I don't think there is something as advanced as actually having a caravan like the already existing ones. Would be nice though.
there are a few things though.
Local leader 1 lets you set up "supply chains."
with the workshop menu up, hover over a settler with no job, or that you want to assign, and hit q. then a menu will pop up allowing you to send them to another of your settlements.
the primary use of this, is instant access to workshop storage in both locations. the npc you send on the supply runs WILL physically walk between both locations. So give them some good armor.
Settlers are flagged 'essential' so you don't have to worry about them dying.
I think supply chains might be the reason some of us are not getting as much water to sell as we think we should. Example, I have 11 settlers, and 30 purified water(36 total) in sanctuary... but, I never get any water added to my workshop aid... I think this is because I have like 5 or so camps chained. only 1 other has a purified water source. so total I have 35 settlers, and 30 purifed water.
There seems to be a limit to how much water will get put in the workshop.

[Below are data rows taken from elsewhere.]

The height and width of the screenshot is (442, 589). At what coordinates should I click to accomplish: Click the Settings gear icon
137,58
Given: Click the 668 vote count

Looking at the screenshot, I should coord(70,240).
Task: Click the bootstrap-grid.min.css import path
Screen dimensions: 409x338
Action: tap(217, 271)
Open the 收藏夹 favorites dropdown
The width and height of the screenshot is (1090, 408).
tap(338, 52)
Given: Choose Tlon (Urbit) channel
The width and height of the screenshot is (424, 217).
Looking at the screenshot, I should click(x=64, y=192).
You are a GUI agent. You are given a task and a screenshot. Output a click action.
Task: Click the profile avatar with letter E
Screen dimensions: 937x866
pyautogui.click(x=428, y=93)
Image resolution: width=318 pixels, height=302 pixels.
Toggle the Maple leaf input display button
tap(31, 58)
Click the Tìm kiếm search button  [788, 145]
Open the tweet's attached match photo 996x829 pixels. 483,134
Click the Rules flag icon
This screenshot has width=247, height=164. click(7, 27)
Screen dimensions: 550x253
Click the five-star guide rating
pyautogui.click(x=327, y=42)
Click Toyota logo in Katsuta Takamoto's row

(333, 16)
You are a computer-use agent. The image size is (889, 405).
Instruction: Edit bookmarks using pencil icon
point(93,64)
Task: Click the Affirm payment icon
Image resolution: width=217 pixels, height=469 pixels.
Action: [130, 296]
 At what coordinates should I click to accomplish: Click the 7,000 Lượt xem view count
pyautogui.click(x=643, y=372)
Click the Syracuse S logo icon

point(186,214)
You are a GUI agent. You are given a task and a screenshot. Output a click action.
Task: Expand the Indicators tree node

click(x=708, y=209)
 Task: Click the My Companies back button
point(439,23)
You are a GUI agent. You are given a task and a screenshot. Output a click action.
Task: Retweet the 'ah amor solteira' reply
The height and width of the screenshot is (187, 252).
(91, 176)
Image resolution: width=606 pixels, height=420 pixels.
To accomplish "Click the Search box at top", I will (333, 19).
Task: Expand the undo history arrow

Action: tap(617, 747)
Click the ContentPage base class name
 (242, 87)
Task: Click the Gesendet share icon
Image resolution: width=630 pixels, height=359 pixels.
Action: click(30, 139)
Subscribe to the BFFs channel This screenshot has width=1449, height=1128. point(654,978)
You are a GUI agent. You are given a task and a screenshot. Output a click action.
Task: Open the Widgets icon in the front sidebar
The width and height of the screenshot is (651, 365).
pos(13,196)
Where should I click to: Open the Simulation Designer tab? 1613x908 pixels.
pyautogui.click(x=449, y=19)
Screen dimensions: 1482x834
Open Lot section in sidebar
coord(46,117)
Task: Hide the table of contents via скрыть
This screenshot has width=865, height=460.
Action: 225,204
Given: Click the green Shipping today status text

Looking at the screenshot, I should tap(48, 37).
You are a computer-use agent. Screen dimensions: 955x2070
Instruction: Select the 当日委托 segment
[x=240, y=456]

I have a cooler next to mine, and whenever I head back to Sanctuary I make all the paste I can and then put all the leftover water into the cooler. As far as I can tell my cap is 164, which is the 180 water I produce minus the 16 settlers I have at Sanctuary. Going to add four more industrial purifiers this afternoon and see if the cap becomes 324 as expected.
Merchants. you can also build merchant tables. and assign settlers to man them.
No physical scavenging or trading is done though. stock magically appears.
your settlers, will crowd around the BAR at night though, and sit and drink, read papers, etc. its a very nice addition.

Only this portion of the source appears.